The Case Against Switzerland
June 9, 2008
It is my pleasure to bring you Yesterday’s Salad‘s post-inaugural topic-of-the-week: Switzerland. Switzerland follows grammatically from last week’s topic of discussion, as we need to transition from abstract to proper noun. It also follows thematically, for if James Baldwin is to be believed (which he is), Switzerland is somewhere that cosmopolitanism is altogether lacking. So, to add another layer to that eternal question, “should Switzerland exist?” I’m going to say no, no it shouldn’t, on account of the fact that it’s spineless, ridiculous, and simply not as quaint as people say it is.
Politically, Switzerland is synonymous with neutrality, a position that the country has held since 1815. At that point in time, and during the hundred or so years that followed, this was a pretty laudable position to take; in essence, Switzerland declared that it had no interest in the Napoleonic saber-rattling and Bismarckian proxy-wars that plagued the continent. During the mechanized mayhem of the First World War, this remained a sober position.
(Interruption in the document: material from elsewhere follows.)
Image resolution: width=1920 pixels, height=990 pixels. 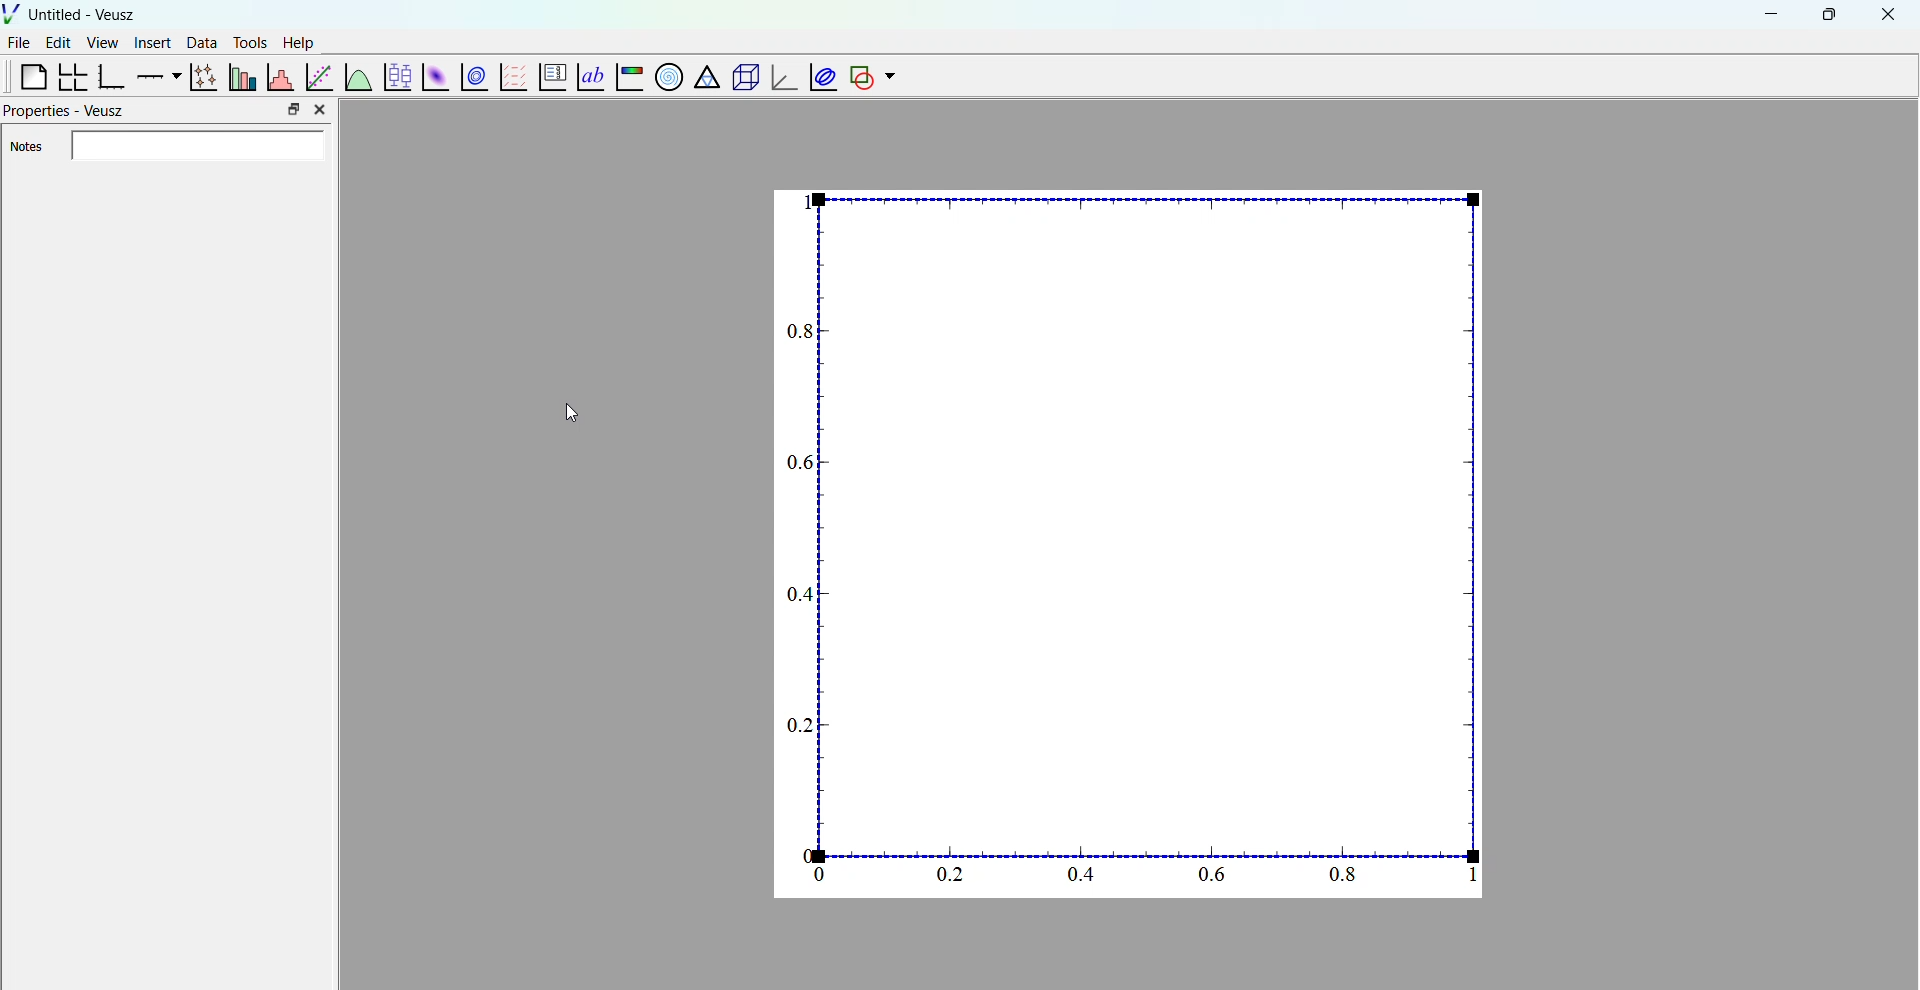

Yet, when the Nazis rolled into town, Swiss neutrality went from high-minded pragmatism to gauche opportunism overnight (unless you consider the point of view of Vichy France, from which Swiss neutrality was gauche for not collaborating enough), as the Swiss were quite willing to provide favorable terms toward the deposit of Nazi finances and plunder. While holding a sixty-five-year-old transgression over an entire nation might appear unfair, consider that Switzerland remains neutral in regard to the Second World War, letting that Nazi gold gather dust in safety-deposit boxes. Either they’re not hip to the fact that we won, or they know something we don’t and expect the Nazis to reclaim their spoils, in which case we should actively pursue Switzerland not existing, pronto.
Were that not enough, the sheer ridiculousness of Switzerland is simply too painful to countenance. Apart from the usual suspects of overpriced watches, knives with more utilities than Batman has use for, and perforated cheese, all of which are exceedingly worthy of ridicule, Switzerland has given the world its national sport of Schwingen, sawdust wrestling. That’s right, sawdust wrestling. However, were this not enough, the Swiss have also devised Hornussen, a cross between cricket, skeet-shooting, and good old-fashioned clobberin’. Were such a sport created in Bulgaria, it might be par for the course, but for the Swiss, it’s ridiculous.
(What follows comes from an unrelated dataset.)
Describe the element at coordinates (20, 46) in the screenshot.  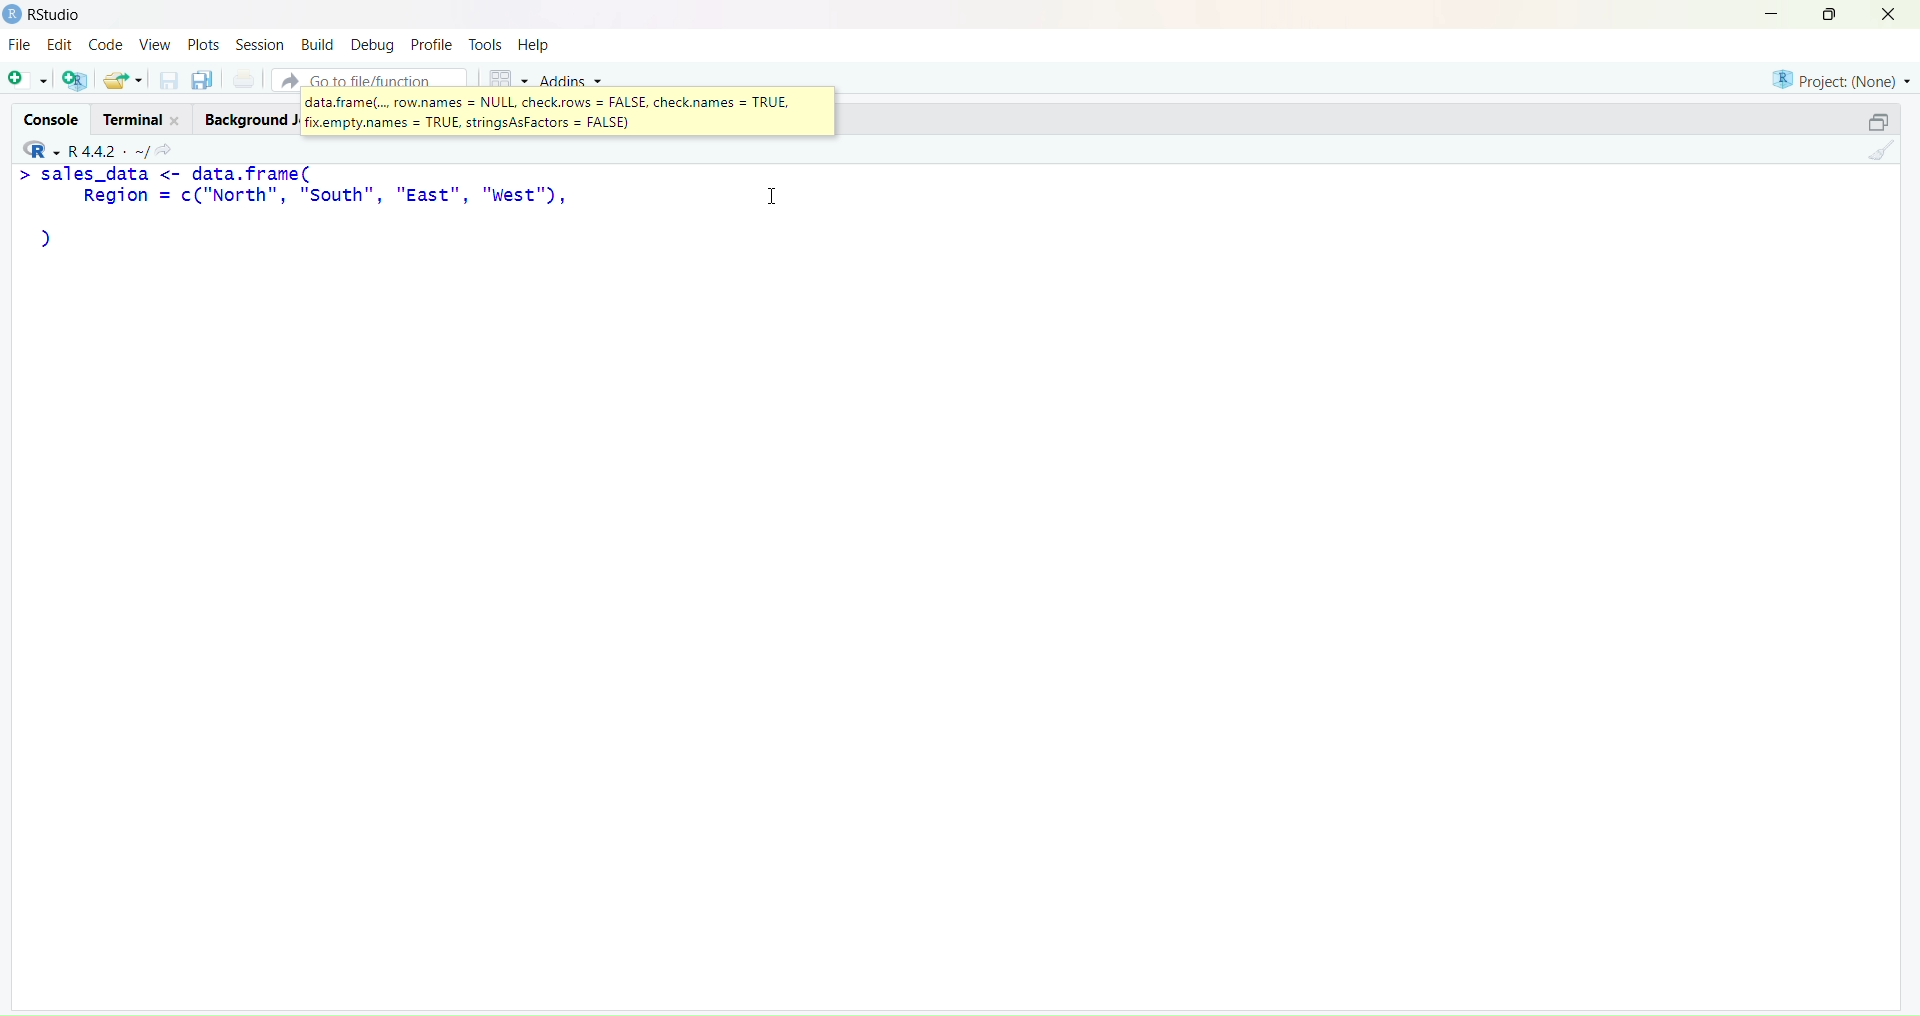
I see `File` at that location.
Now, there are many who would say that these perceived faults of Switzerland are just quaint, as Switzerland is essentially Germany’s Canada. I find such reasoning to be repugnant, firstly because I detest false analogies, and secondly I value Canadians. Canada managed to kick ass in World War Two. Canada is being awfully nice by pouring tourism dollars into our once awesome economy. Canada isn’t trying to get us fat on chocolate. Canada plays hockey, not floorball. Canada, you’re looking nice this morning. And whatever you think about the relative merits of steel tariffs, Canada sure as hell isn’t trying to destroy our national book culture (we’re doing a good enough job of that on our own, thank you).
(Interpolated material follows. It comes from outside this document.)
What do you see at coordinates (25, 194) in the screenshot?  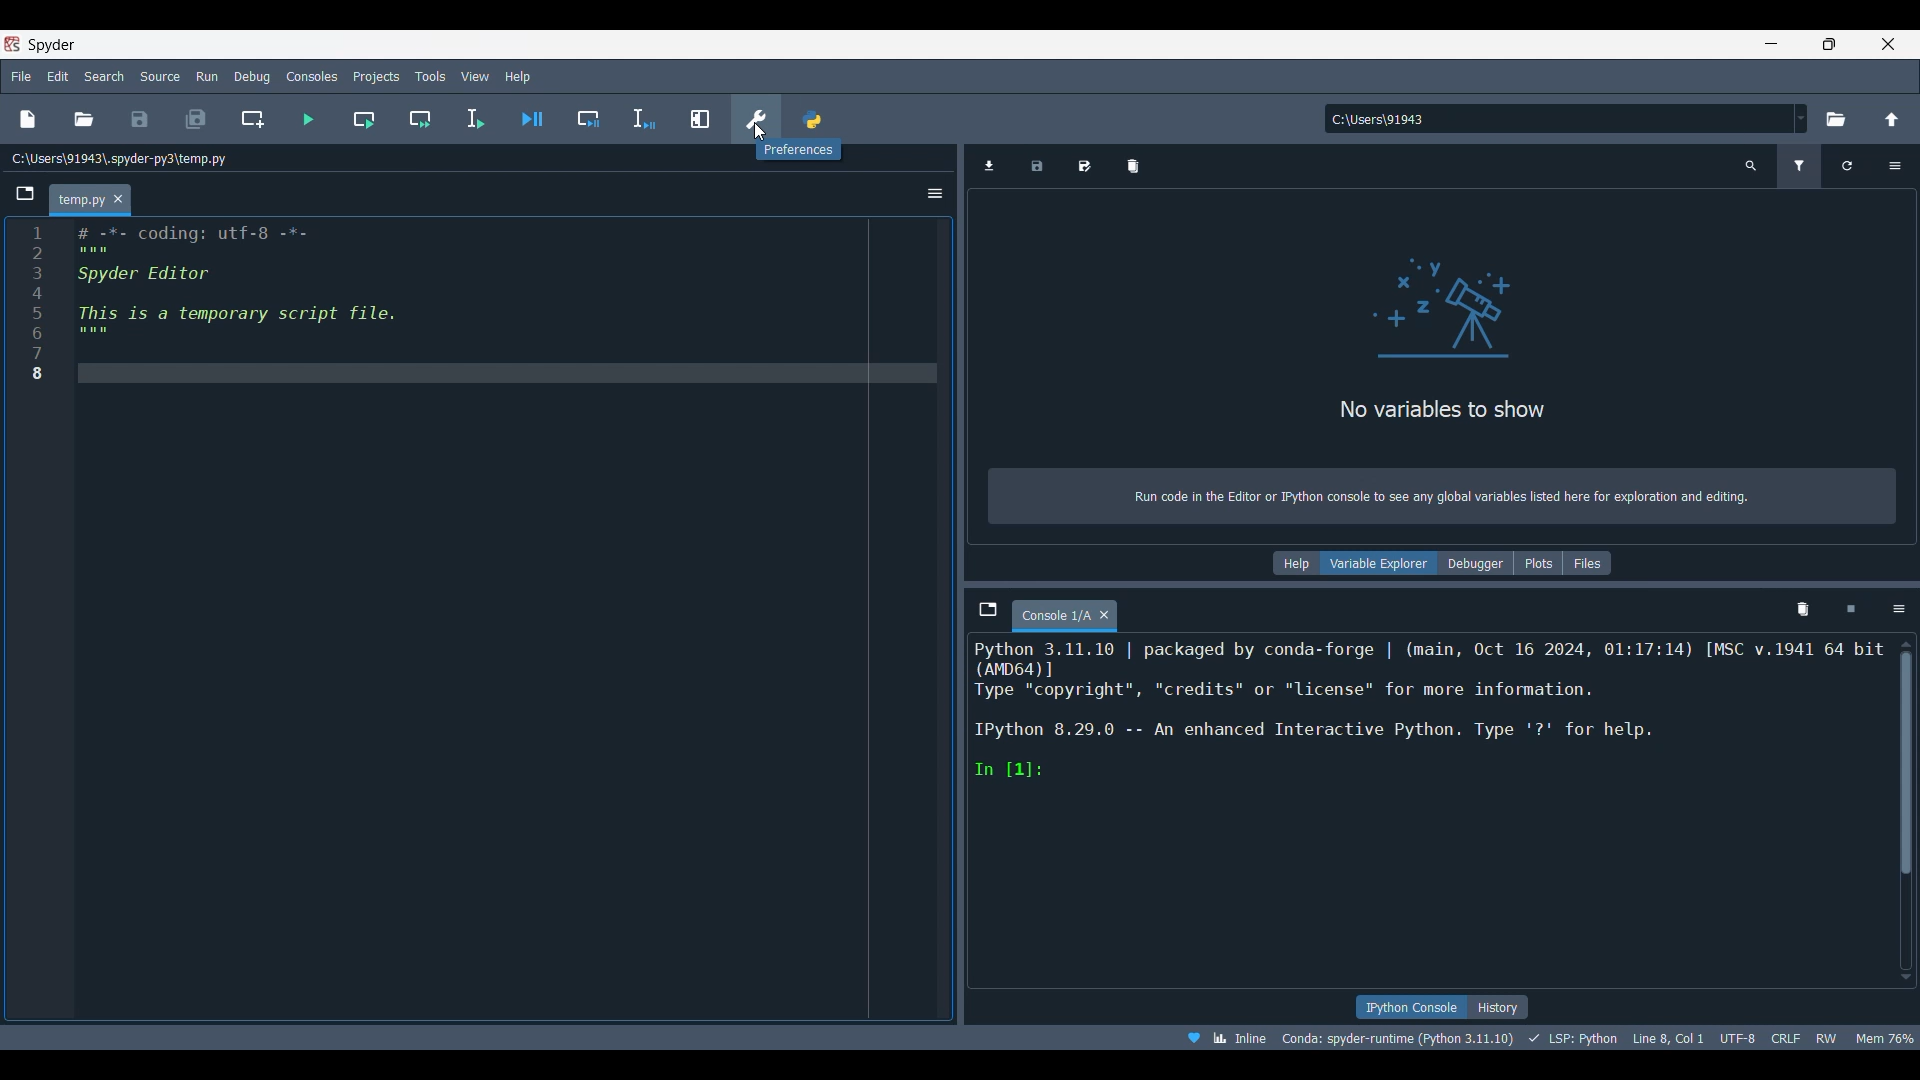 I see `Browse tabs` at bounding box center [25, 194].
So there you have it. Switzerland is neutral when it feels like it, idiosyncratic when you need a straight answer, and not Canada. But what has been the yield of all these years of malfeasance, of the Swiss living high off the rest of the world’s irritation? Perhaps Orson Welles put it best: “In Italy for 30 years under the Borgias they had warfare, terror, murder, and bloodshed, but they produced Michelangelo, Leonardo da Vinci, and the Renaissance. In Switzerland they had brotherly love – they had 500 years of democracy and peace, and what did that produce? The cuckoo clock.”